TASK DIRECTIONS: Report, as a single figure, how many lines in the records below include "computer".

DATA FOR ANALYSIS:

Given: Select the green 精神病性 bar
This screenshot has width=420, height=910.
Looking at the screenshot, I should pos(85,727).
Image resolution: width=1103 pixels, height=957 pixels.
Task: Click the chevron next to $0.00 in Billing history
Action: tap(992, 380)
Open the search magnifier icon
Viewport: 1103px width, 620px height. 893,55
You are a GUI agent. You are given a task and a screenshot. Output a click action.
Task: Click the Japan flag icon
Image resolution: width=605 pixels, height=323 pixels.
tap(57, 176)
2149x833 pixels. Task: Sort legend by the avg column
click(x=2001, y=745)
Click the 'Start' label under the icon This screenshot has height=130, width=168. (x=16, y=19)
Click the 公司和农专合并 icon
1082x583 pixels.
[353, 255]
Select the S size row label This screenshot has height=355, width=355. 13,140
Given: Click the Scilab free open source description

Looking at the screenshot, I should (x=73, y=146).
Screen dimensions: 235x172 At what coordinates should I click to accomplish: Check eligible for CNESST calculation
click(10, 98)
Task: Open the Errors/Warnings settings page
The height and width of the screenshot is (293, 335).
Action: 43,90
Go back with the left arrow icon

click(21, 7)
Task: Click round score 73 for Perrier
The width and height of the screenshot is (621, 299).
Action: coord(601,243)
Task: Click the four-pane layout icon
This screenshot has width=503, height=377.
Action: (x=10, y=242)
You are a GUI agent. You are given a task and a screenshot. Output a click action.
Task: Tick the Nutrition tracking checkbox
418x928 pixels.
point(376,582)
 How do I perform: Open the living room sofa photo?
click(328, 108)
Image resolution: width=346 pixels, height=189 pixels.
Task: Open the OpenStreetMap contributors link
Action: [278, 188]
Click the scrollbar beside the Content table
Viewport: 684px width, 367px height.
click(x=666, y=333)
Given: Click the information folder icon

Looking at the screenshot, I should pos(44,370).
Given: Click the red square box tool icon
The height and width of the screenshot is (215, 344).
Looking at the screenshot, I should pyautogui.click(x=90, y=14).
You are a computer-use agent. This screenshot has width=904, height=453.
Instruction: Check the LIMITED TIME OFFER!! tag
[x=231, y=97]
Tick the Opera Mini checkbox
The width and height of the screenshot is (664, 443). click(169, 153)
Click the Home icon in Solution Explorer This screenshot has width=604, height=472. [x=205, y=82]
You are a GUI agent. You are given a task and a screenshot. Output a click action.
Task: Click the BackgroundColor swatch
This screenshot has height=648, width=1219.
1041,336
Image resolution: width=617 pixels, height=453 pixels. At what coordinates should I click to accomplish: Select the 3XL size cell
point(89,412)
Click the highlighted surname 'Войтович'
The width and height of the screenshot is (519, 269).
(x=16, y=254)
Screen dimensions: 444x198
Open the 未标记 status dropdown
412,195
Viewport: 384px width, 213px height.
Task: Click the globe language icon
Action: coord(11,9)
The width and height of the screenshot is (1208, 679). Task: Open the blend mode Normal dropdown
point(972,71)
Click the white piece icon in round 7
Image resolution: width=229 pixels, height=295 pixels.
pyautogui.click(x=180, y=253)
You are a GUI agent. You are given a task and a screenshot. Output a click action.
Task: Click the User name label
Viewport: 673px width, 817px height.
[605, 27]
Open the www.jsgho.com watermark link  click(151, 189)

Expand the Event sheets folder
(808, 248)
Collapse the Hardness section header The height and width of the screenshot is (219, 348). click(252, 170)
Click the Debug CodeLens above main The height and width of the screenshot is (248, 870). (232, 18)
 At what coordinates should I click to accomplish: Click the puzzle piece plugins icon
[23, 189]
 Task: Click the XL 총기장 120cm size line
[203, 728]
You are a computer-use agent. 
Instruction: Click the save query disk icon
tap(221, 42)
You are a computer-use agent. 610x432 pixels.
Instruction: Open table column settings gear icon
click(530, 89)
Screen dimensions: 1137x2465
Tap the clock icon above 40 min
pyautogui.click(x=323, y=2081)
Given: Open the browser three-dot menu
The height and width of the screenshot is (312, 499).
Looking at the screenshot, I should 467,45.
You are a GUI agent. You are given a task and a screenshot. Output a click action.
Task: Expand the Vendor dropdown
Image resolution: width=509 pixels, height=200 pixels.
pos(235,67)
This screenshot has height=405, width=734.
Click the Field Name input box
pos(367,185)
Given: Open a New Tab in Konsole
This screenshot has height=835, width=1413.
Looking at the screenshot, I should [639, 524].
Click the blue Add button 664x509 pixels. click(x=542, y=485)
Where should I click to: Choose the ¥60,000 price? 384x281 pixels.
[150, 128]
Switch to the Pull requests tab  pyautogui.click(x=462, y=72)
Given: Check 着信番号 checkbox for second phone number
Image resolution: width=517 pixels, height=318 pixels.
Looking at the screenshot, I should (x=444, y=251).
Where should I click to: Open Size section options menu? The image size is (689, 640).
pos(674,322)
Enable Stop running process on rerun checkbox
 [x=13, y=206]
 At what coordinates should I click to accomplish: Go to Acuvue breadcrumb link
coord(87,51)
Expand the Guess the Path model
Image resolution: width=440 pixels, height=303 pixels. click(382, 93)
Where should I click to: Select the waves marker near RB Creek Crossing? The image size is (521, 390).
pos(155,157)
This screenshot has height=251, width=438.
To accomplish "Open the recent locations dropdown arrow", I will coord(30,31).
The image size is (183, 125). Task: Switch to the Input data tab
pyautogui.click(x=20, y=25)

ANSWER SPACE: 3